There had to be a way—something he couldn’t see. There was nothing. A step behind him, the rocks were smaller. It didn’t matter. He couldn’t step back. Crossing a river meant moving forward, holding the weight on the back leg while the front foot felt for purchase. Turning around was impossible. At some point he’d have to take the full weight of the current with his legs perpendicular to the shore like a tennis player anticipating a serve; unbraced, he’d come off the bottom like nothing at all. A thin stream of panic started in his head, dulling the sound of water. He looked around stupidly, blinking back the sweat. The shore looked like it was behind a screen. He moved his right foot forward, felt it begin to slide, pulled back. Fuck you, he whispered. Fuck you. 

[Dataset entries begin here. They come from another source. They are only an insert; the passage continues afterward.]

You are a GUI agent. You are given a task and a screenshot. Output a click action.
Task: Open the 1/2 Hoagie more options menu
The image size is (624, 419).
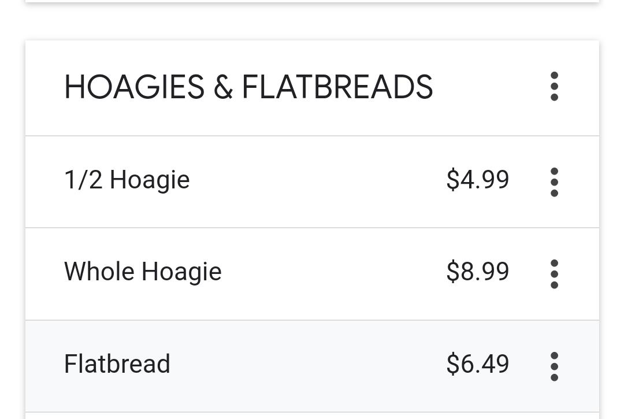pyautogui.click(x=554, y=182)
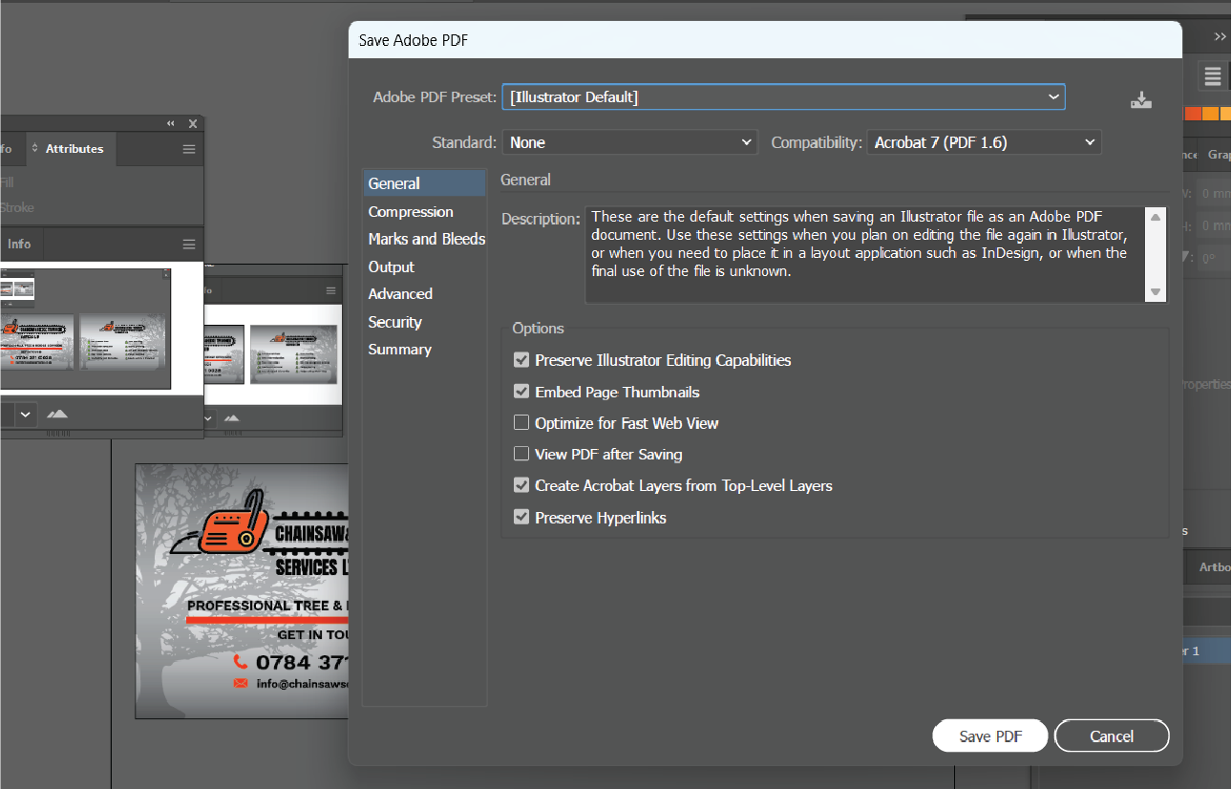This screenshot has height=789, width=1232.
Task: Check View PDF after Saving option
Action: 521,454
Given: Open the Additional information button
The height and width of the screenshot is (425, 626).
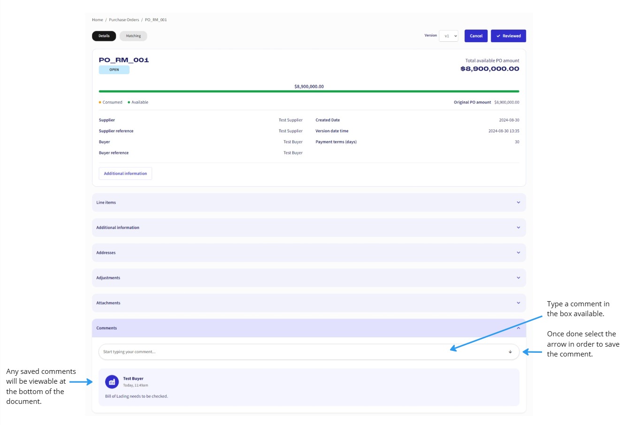Looking at the screenshot, I should [x=125, y=174].
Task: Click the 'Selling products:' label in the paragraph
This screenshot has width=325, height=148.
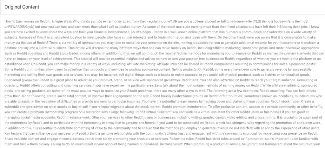Action: (x=184, y=69)
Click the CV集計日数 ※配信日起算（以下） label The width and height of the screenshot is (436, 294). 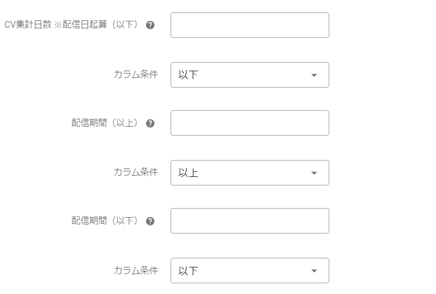pyautogui.click(x=71, y=25)
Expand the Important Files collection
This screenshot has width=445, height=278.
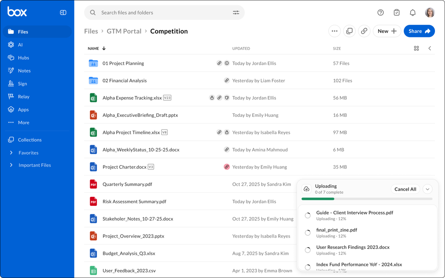pos(11,165)
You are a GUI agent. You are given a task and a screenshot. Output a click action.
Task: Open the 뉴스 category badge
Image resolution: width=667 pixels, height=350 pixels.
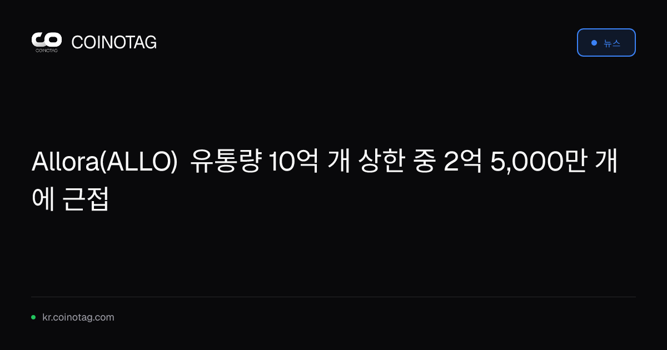click(606, 43)
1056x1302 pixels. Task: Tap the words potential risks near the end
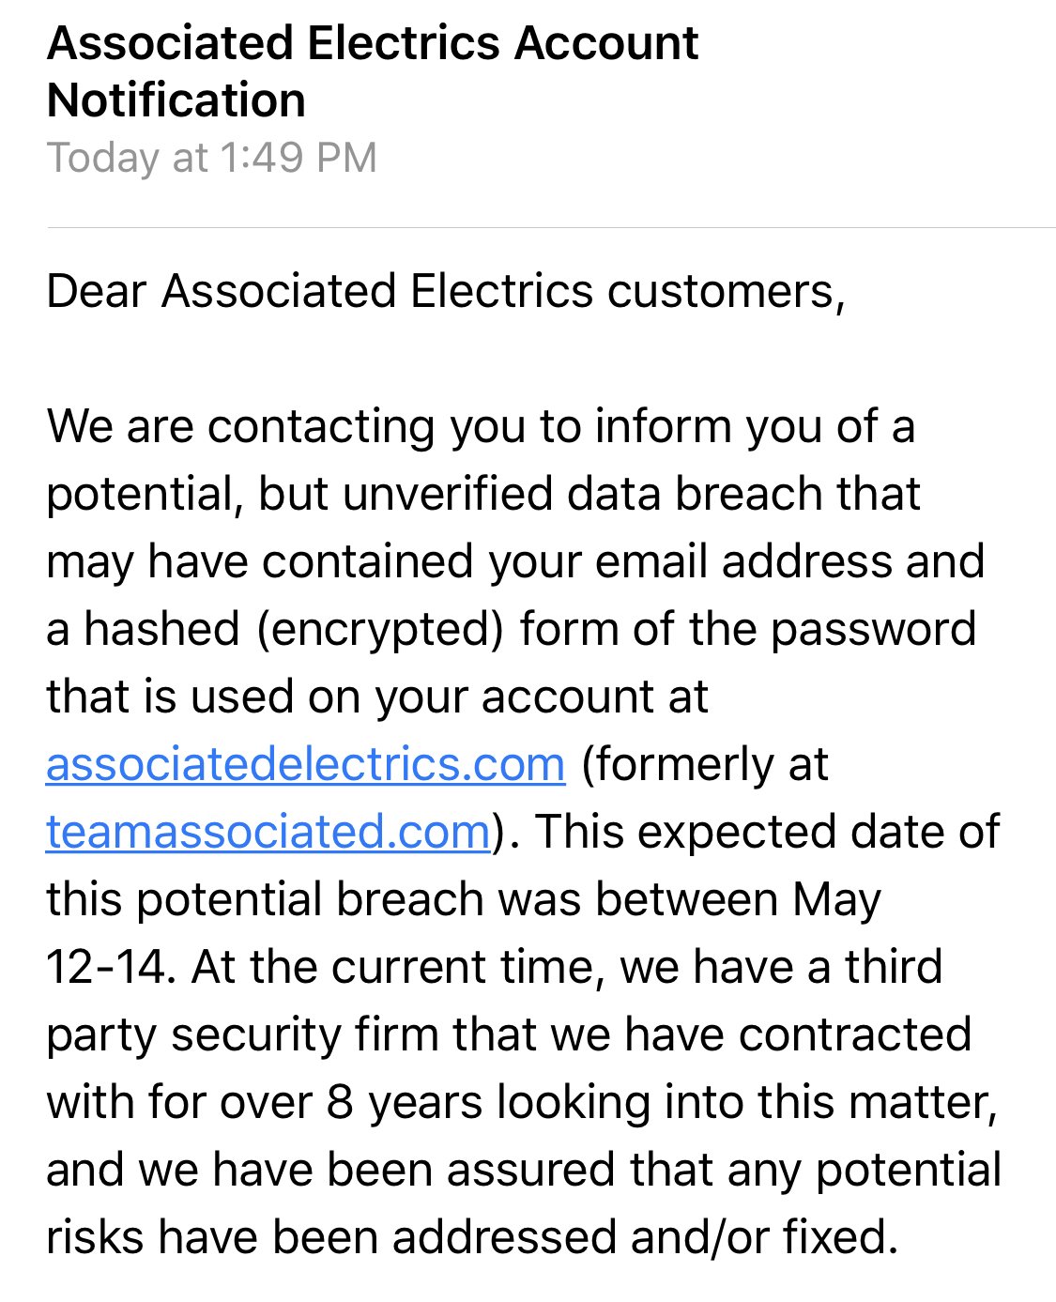(524, 1203)
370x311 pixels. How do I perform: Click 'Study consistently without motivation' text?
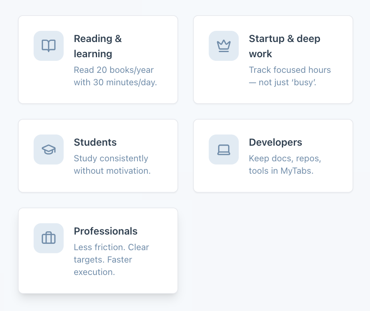[112, 165]
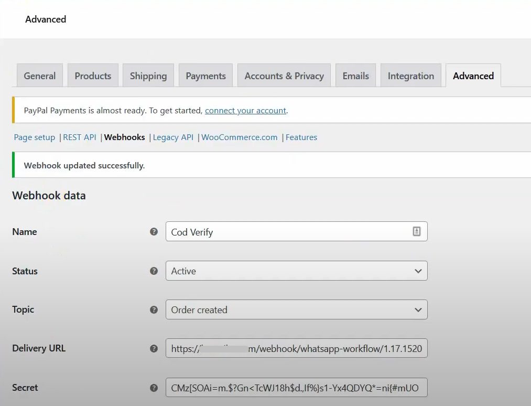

They’d get out of this. They had to get out of this. My God, all his other fuckups were just preparations for this. This wasn’t possible. He could feel the current—strong, insistent, pumping against his thigh like a drunken lover. Was this how it went? One stupid move? One stupid fucking move, and your son on your back? No. He could do this. He tried to remember the strength he’d felt, that rude, beautiful strength, felt it pushing back the curtain of fear. There was nowhere to go. 

He could barely bring himself to speak. He couldn’t move. The way ahead was impossible. Far below, he could hear the water sucking on the shallow cavity made by his hip. The river. It wanted to be whole, unbroken. It wanted him gone. He could see it, forming and reforming, thick-walled jade, smoothing out its sides with its thumbs like a hypnotized potter. The water blurred. He wanted to scream for help. There was no one—just the rushing plain of the river, the trees. He couldn’t move. A muscle in his shoulder was jerking like a poisoned animal. What combination of things? Everything had come together. He couldn’t move. He was barely holding on. There was no way. The river ahead was smooth, deep, gliding over brown boulders trailing beards of moss in the deep wind. He wanted to laugh. For a second, he felt the hot, shameful fire of remorse and then unending pity—for himself, for the boy on his back, for the world—and at that moment he remembered hearing about a medieval priest who, personally taking the torch from the executioner, went down the line of victims tied to their stakes and kissed each one tenderly on the cheek before lighting the tinder. 

“Dad, you OK?” he heard his son saying as if from some other place. There was nowhere to go. It didn’t matter. They had to go. 

And then he heard his own voice, answering. “I’m OK, buddy,” it said. “You just hang on.”